BRIEF A
Tally the lines of the listing that contain the string "width", counting case as significant, and give only the number.

DOCUMENT SECTION
* * *
Within the startup culture, we are enveloped in, private equity funding is not a new concept. Both Ancient Greece and Rome had relatively well developed financial systems, one of these was the influx of money by the wealthy into the risky maritime trade to increase wealth exponentially.
In the modern context, private equity funding can take numerous forms, one such is that of venture capital. Venture capital can be thought of as a medium to fund promising entrepreneurs and startups such that it creates wealth for investors. In reality, however, it is more complex than that. Investors often invest for the short term and “exit ” these startups when they see fit. In a venture capital route, a startup can have numerous rounds of funding.
Due to the high risk of failure in startups, the firms have to appropriately account for these risks in their portfolio. Thus, accurate predictions of the market and that of the macro-economy play a significant role in a good return. This also means that the valuation of these emerging companies becomes extremely important. They determine, if and when startups are infused with cash. These valuations, when they exceed 1bn dollars, form the basis for “unicorn” classifications that SpaceX, Flipkart and Uber among others have received.
* * *
Item position entries
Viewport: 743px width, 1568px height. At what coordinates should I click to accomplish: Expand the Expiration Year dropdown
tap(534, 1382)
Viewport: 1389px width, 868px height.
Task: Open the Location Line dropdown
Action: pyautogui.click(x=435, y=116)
* * *
BRIEF B
Extend the passage on private equity and venture capital funding, picking up right after its final sentence.

WRITTEN ANSWER A
2

WRITTEN ANSWER B
Valuations basically help ascertain how much and when capital should be infused into the company. It also, however, means these startups have to work with the demands of these investors, these VC firms may have a member on the board of directors, some may ask for the power to directly veto or even replace the management in situations that they believe are unfavourable for the startup. This is not a bad thing, it ensures the safety of the startup. So far, the success stories of VC firms include the likes of Instagram, Spotify and Uber.
Like every investment, each VC firm strives to get their timing “just right”, so that they can maximize their return. They want to enter and exit at the ideal time. But, as an article highlights, nothing is stopping the management of the emerging company to position themselves with the sole purpose of being attractive for the next round of funding. There is a growing fear that the funding and PR that certain companies get, throw them into “startup superstardom”, and may lead to value inflation and thus cause it to be unsustainable in the long term.
2 months after its IPO Zomato recently saw a founder leave the company, and it shuttered its grocery pilot venture and shut its businesses in the UK and Singapore, and Spotify has not made an annual profit since it went public in 2018.
Continuous and consistent inflation in many company valuations across a significant time period can create a bubble, where a system of inflated values keep increasing due to raw speculation, rather than the company’s actual ability with respect to the market.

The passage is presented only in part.